| WHAT YOU NEED TO DO |
Write out again only the lines between the one with "Task: Jump to Second section in header" and the end of the records below, both ends counted, and don't include the pictures.
= Beginning of Section =
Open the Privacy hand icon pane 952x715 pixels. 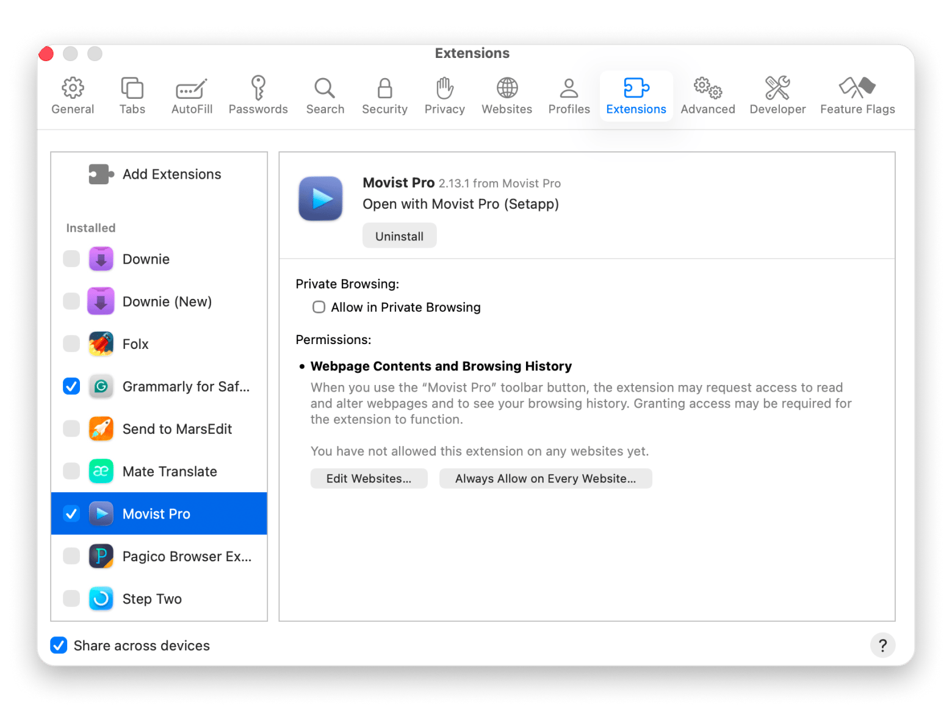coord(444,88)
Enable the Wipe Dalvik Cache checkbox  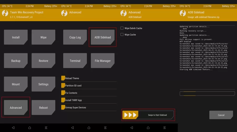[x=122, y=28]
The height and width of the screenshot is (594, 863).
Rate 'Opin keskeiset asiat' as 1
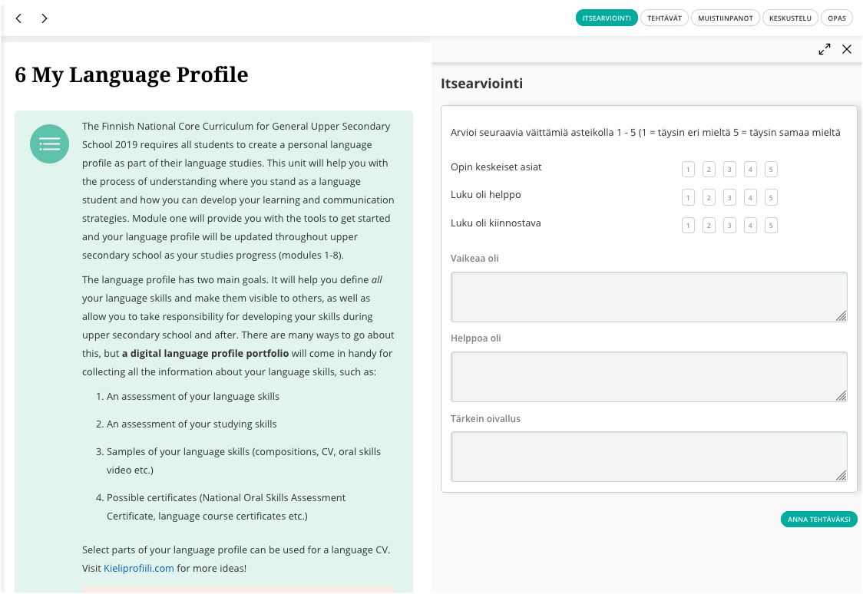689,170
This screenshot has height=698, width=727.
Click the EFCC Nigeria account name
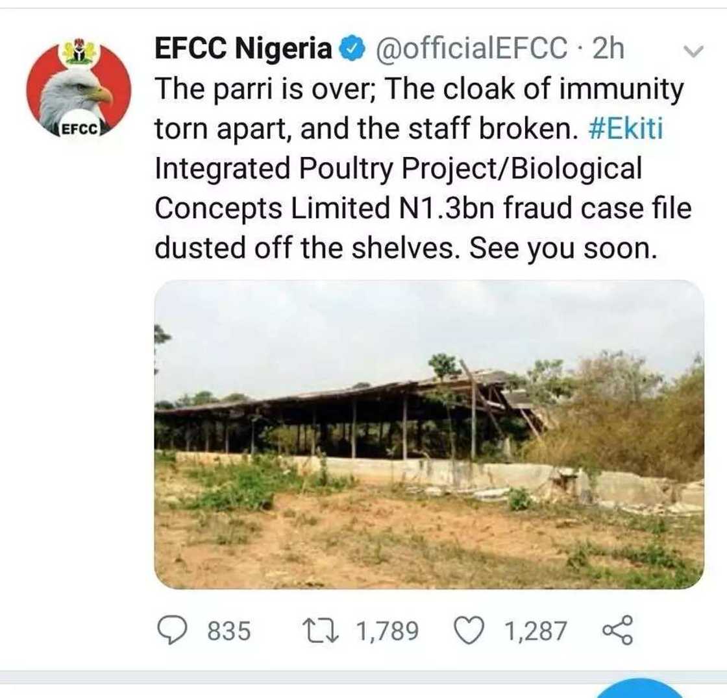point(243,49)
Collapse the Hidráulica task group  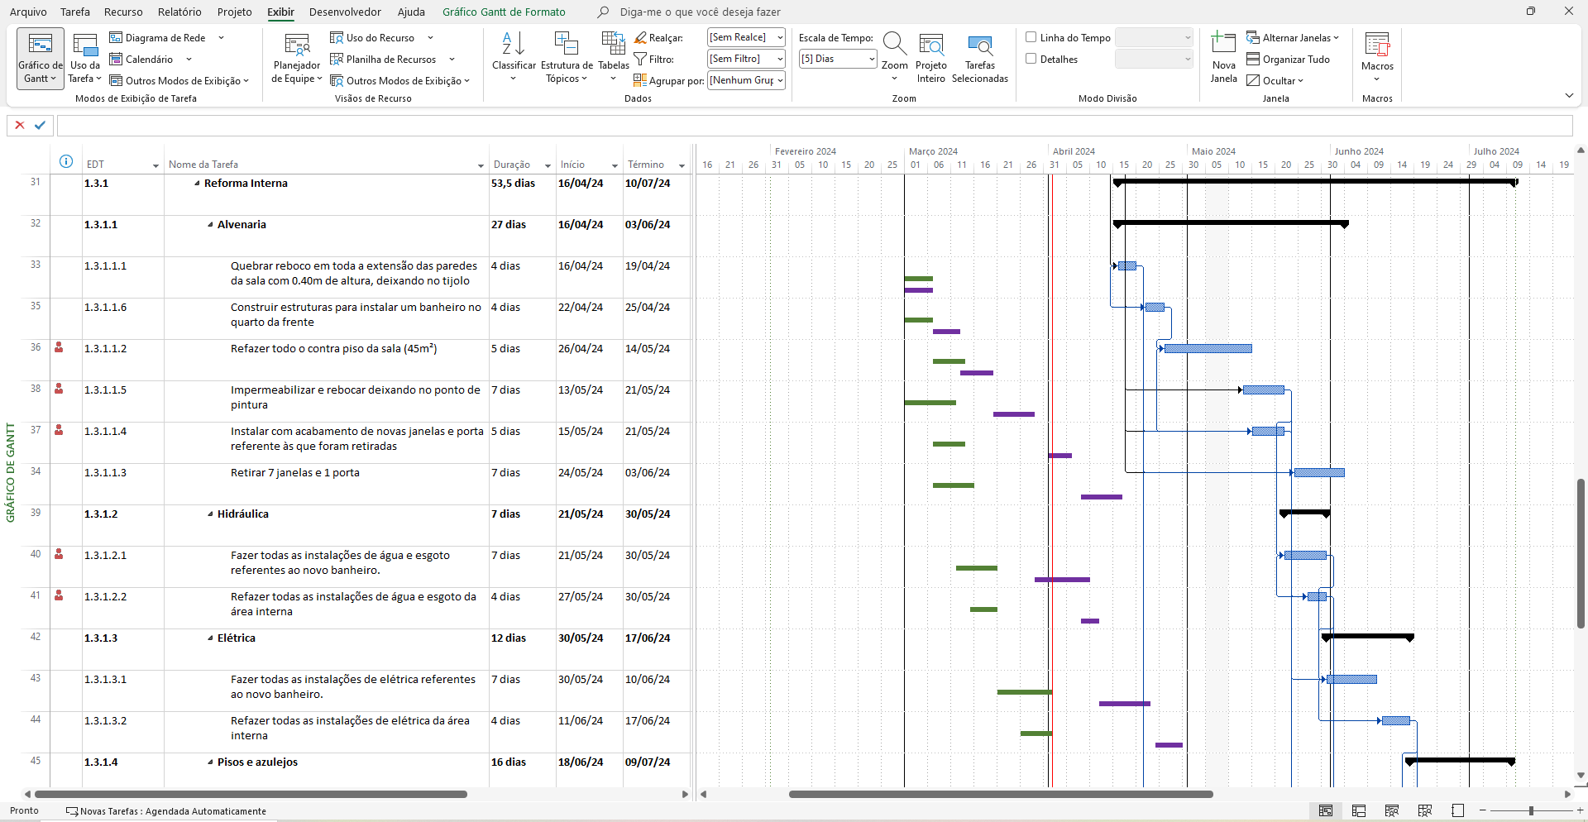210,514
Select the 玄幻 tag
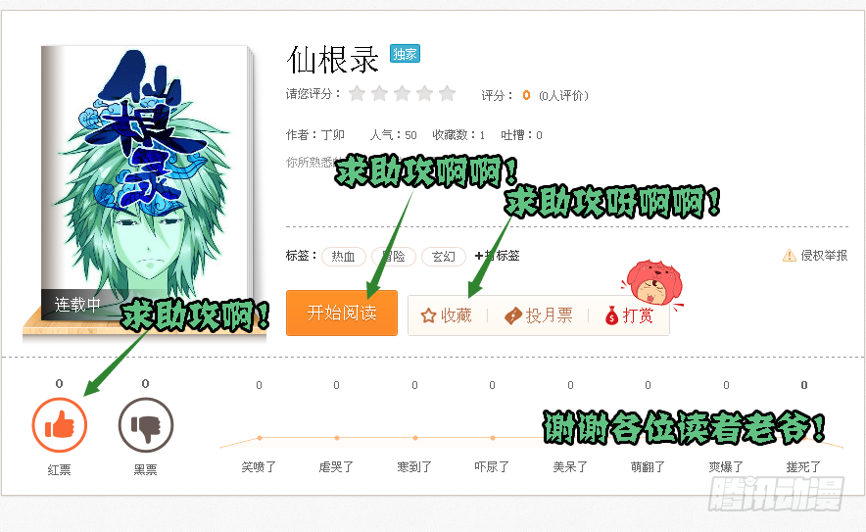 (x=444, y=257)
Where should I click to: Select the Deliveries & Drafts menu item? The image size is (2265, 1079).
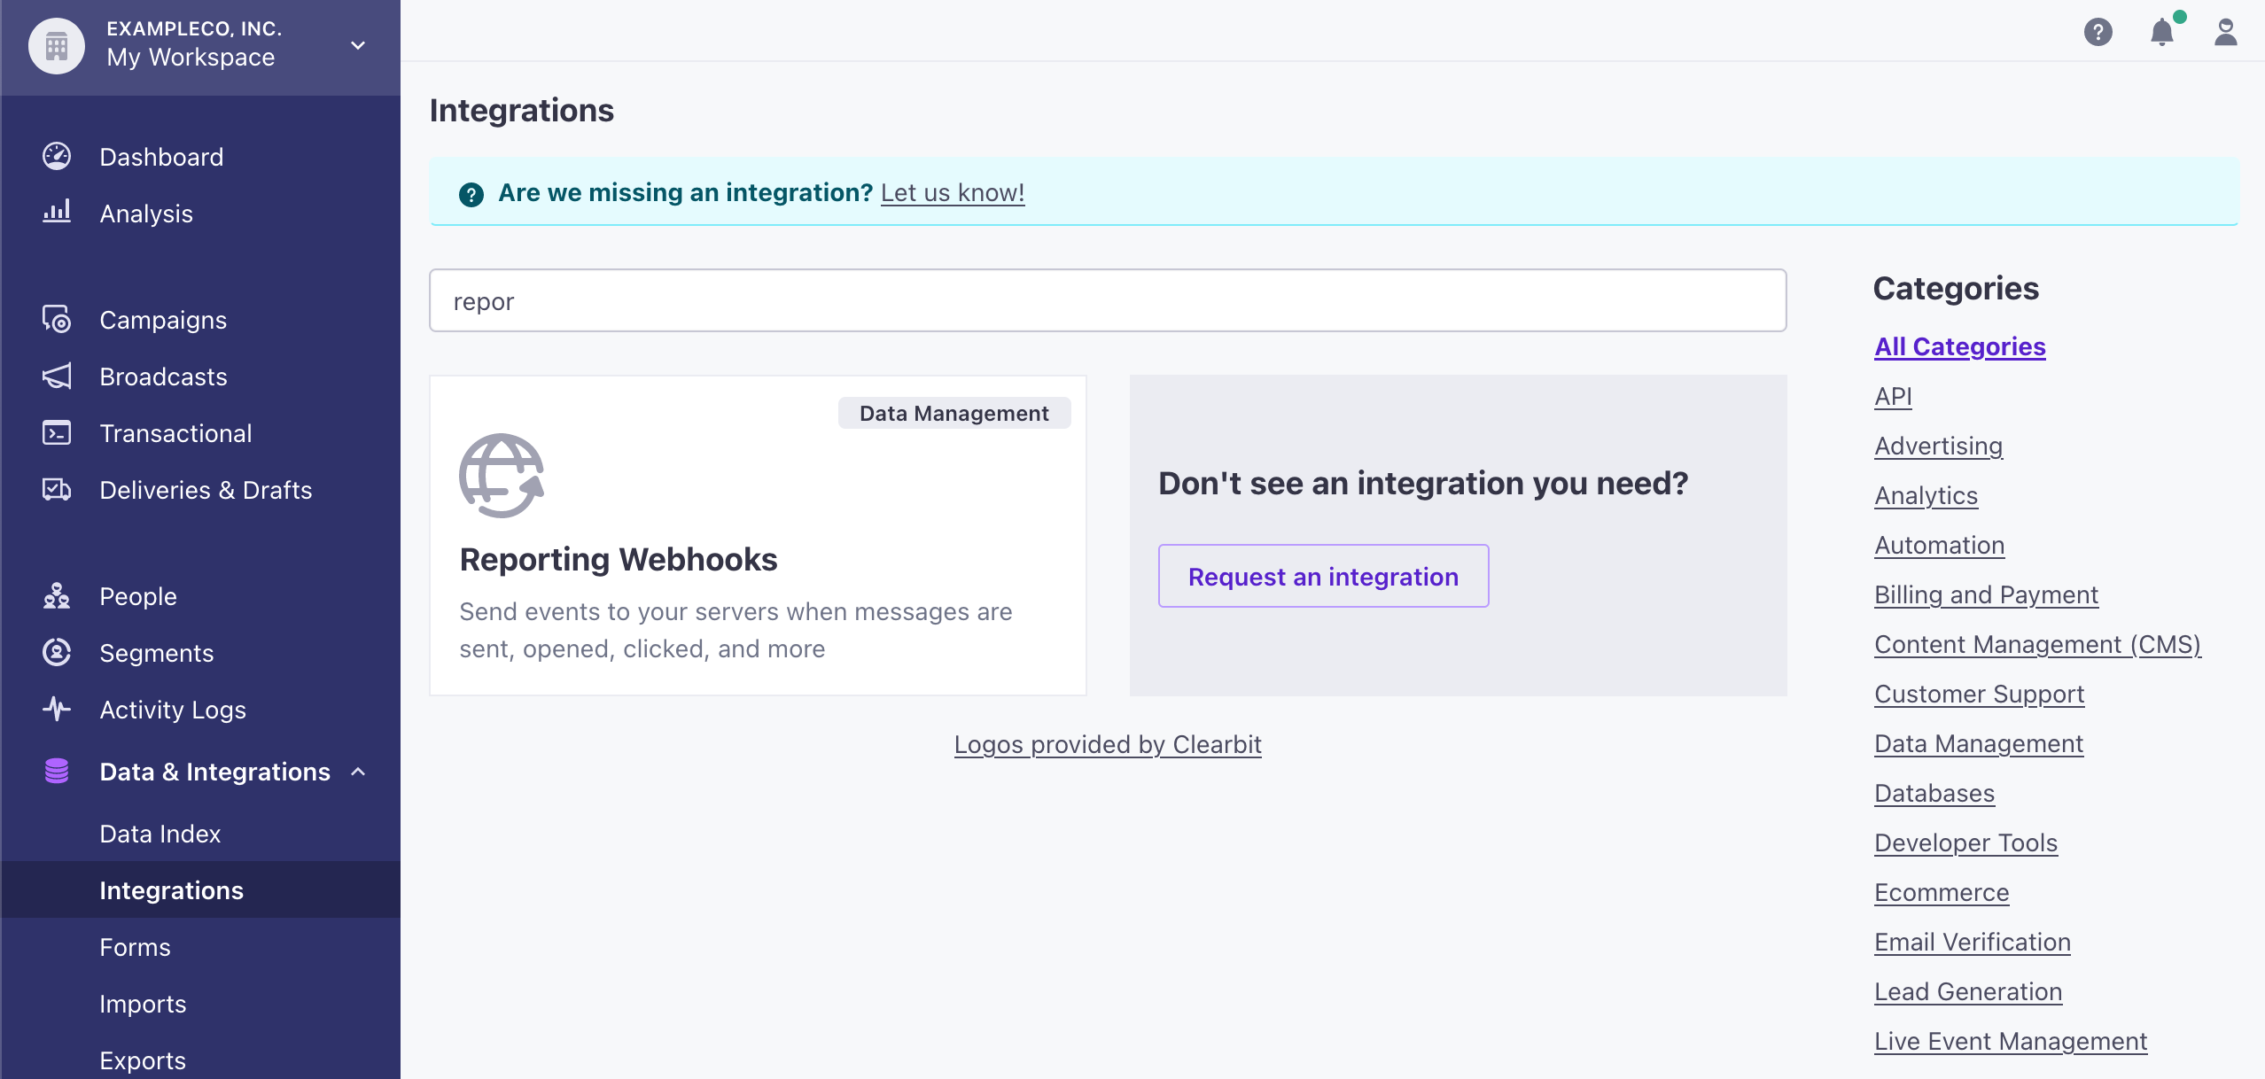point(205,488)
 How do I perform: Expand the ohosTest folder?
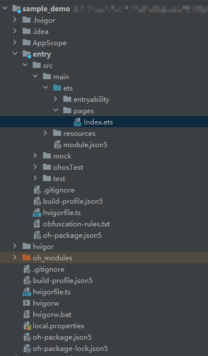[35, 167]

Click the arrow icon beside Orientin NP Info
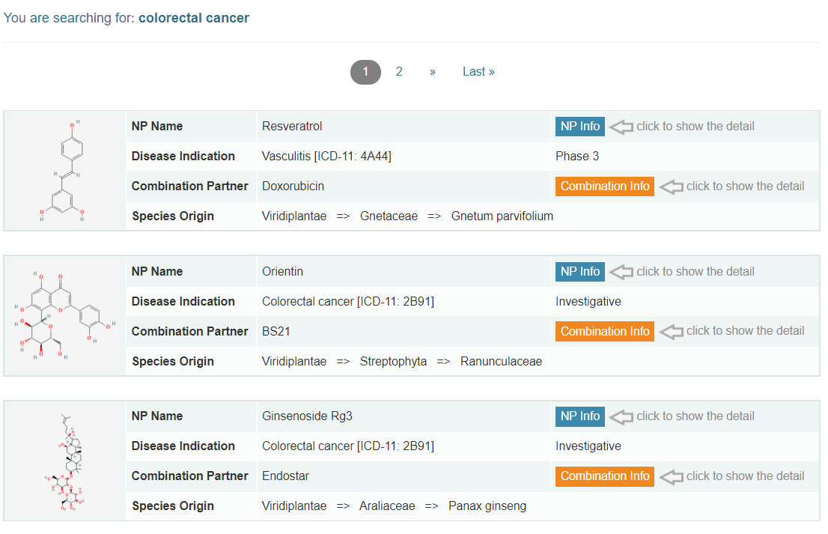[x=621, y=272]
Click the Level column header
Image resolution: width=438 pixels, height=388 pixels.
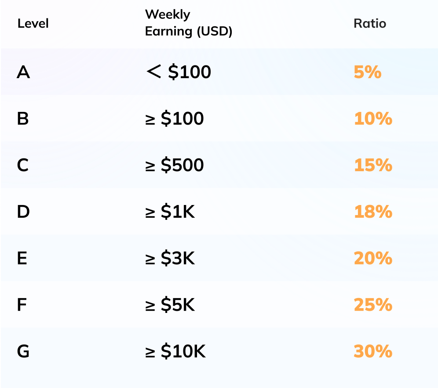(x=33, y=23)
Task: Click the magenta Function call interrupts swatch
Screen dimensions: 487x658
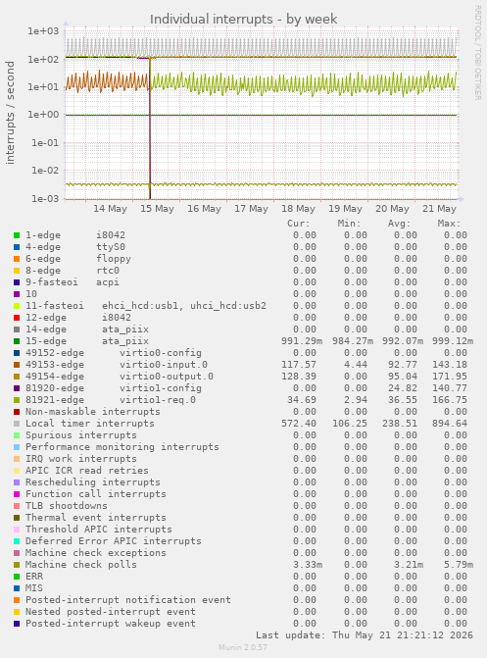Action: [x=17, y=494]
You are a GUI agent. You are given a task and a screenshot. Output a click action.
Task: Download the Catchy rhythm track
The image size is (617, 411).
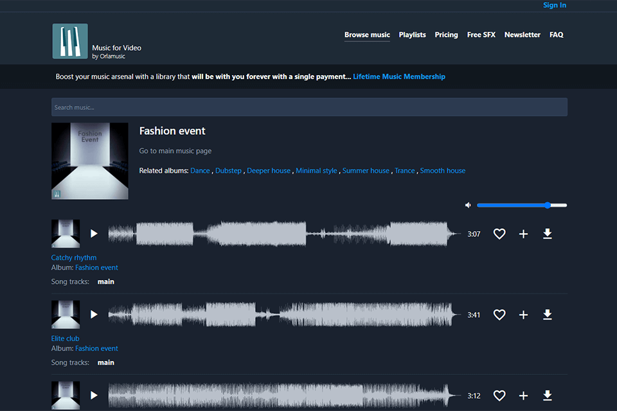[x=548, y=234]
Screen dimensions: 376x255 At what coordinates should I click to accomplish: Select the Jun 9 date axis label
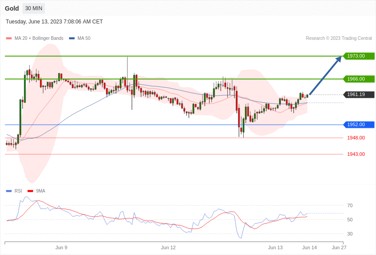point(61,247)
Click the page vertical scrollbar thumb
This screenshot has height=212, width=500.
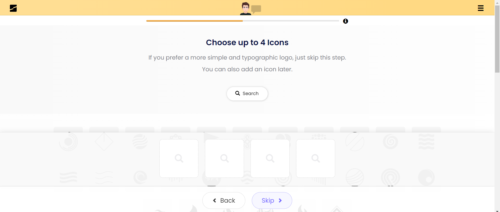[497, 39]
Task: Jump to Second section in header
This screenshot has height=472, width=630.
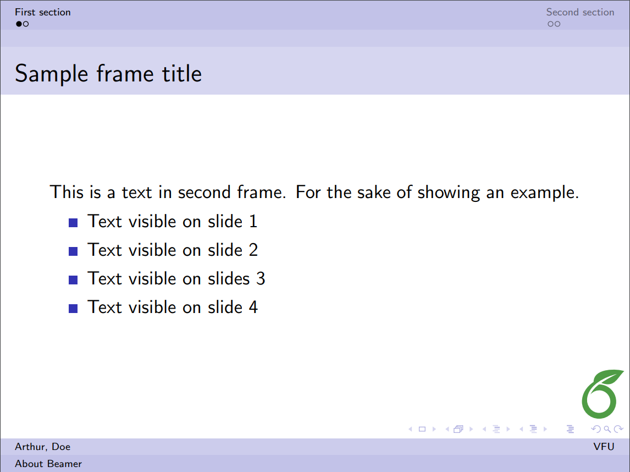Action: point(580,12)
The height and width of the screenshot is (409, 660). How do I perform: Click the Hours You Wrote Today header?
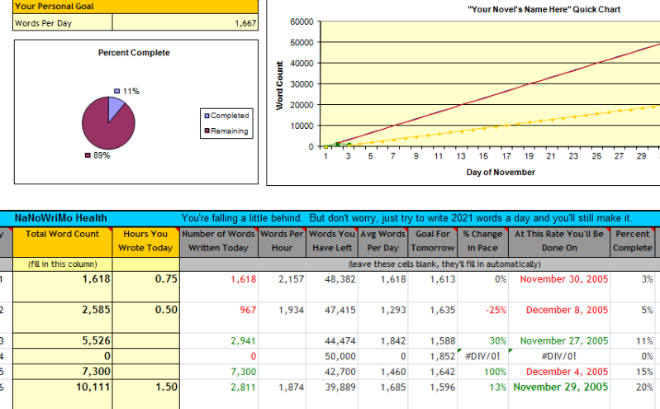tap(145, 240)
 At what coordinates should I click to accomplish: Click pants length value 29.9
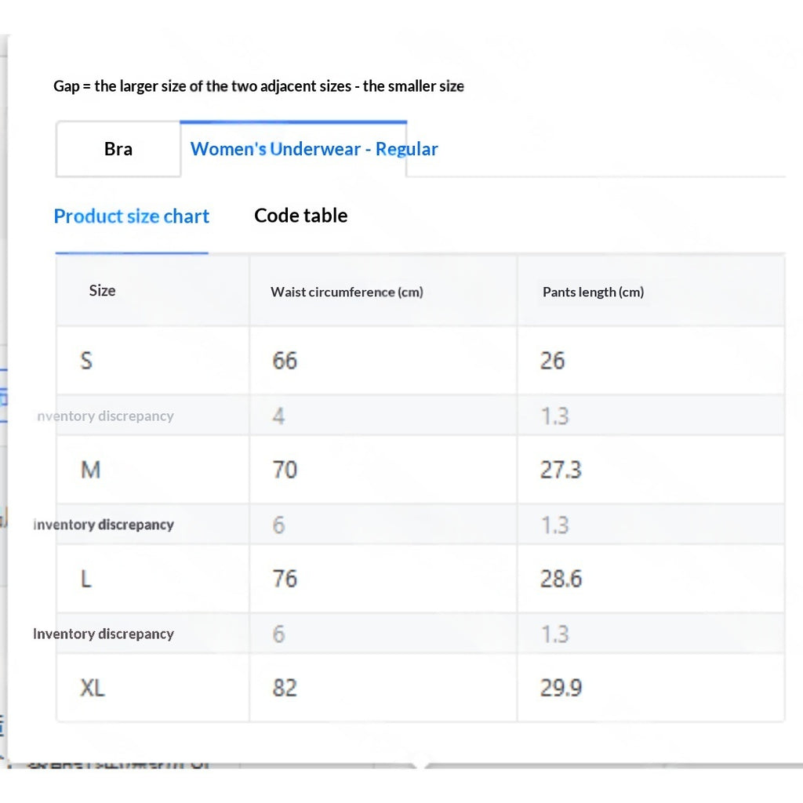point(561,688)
= End of Section =
| ANSWER SECTION |
Task: Jump to Second section in header
This screenshot has height=472, width=630.
Action: point(580,12)
The height and width of the screenshot is (409, 660). How do I perform: Click the Hours You Wrote Today header?
tap(145, 240)
 At what coordinates should I click to accomplish: Click pants length value 29.9
point(561,688)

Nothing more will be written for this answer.